Chapter 4, Problem 58Q

To determine

(a)

The gravitational force exerted by the moon on a 1 kg rock placed at the point on Earth’s surface that is closest to the moon.

Answer to Problem 58Q

The gravitational force exerted by the moon on a 1 kg rock at the closest point on the Earth’s surface is $3.43\times {10}^{-5}N$.

Explanation of Solution

Given:

Distance from the moon to the center of the Earth, $d_1=384400km$.

The diameter of Earth, $D=12756km$

The mass of rock, $m=1kg$

Formula used:

The gravitational force between two objects is given by,

$F=G\frac{m_1{m}_2}{r^2}$

Where, G is the universal gravitation constant, $m_1$ and $m_2$ are masses of the two objects, and r is the distance between them.

Calculation:

We take the formula for gravitational force, $F=G\frac{m_1{m}_2}{r^2}$

Here, $m_1$ is the mass of the moon, which we know as $m_1$ = $7.349\times {10}^{22}$ kg, and, $m_2$ is the mass of the rock so $m_2$ = 1 kg. Value of G is also known to be $6.67\times {10}^{-11}N{m}^2/k{g}^2$.
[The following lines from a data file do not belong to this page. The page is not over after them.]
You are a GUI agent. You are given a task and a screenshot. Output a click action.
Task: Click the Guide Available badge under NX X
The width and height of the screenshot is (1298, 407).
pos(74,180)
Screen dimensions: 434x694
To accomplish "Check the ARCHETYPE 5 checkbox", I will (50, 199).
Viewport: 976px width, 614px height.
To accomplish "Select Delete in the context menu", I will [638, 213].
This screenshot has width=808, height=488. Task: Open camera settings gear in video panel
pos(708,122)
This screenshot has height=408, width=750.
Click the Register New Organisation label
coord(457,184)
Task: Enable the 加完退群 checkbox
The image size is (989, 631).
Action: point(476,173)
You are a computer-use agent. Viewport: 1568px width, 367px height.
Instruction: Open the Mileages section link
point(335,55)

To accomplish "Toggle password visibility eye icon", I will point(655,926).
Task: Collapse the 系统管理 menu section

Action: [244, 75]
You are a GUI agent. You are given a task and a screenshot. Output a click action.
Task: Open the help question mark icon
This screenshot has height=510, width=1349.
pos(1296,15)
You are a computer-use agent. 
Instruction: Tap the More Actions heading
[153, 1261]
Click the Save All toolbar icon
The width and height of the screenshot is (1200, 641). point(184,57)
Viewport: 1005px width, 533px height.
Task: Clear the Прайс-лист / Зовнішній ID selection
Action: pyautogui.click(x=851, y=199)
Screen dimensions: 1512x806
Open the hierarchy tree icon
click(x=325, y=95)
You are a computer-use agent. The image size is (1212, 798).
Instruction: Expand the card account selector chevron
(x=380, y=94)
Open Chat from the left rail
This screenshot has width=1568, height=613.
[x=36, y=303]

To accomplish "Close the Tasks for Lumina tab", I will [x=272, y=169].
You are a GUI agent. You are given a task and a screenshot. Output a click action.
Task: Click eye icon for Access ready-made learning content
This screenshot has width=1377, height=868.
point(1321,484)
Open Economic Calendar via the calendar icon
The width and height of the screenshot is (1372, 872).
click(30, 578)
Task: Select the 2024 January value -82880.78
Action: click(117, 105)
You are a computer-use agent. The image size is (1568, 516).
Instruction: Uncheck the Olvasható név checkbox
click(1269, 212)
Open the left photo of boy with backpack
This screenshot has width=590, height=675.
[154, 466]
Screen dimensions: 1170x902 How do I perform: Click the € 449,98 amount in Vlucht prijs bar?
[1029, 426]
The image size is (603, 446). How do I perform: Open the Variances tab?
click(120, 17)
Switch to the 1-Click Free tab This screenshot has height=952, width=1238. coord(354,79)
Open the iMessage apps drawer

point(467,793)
First, we calculate the value of $r$, which is the distance between the moon and the closest point on Earth’s surface.

This is given by,

$r=d_1-\frac{D}{2}$

$r=384400-\frac{12756}{2}=378022$ Km = $378022\times {10}^3$ m.

Putting in all the values in the formula for gravitational force, we get,

$\begin{array}{l}F=(6.67\times {10}^{-11})\frac{(7.349\times {10}^{22})(1)}{{\left(378022\times {10}^3\right)}^2}\\ F=3.43\times {10}^{-5}N\end{array}$

Conclusion:

Thus, the gravitational force exerted by the moon on a 1 kg rock at the closest point on the Earth’s surface is $3.43\times {10}^{-5}N$.

To determine

(b)

The gravitational force exerted by the moon on a 1 kg rock placed at the point on Earth’s surface that is farthest to the moon.

Answer to Problem 58Q

The gravitational force exerted by the moon on a 1 kg rock at the farthest point on the Earth’s surface is $3.20\times {10}^{-5}N$

Explanation of Solution

Given:

Distance from the moon to the center of the Earth, $d_1=384400km$.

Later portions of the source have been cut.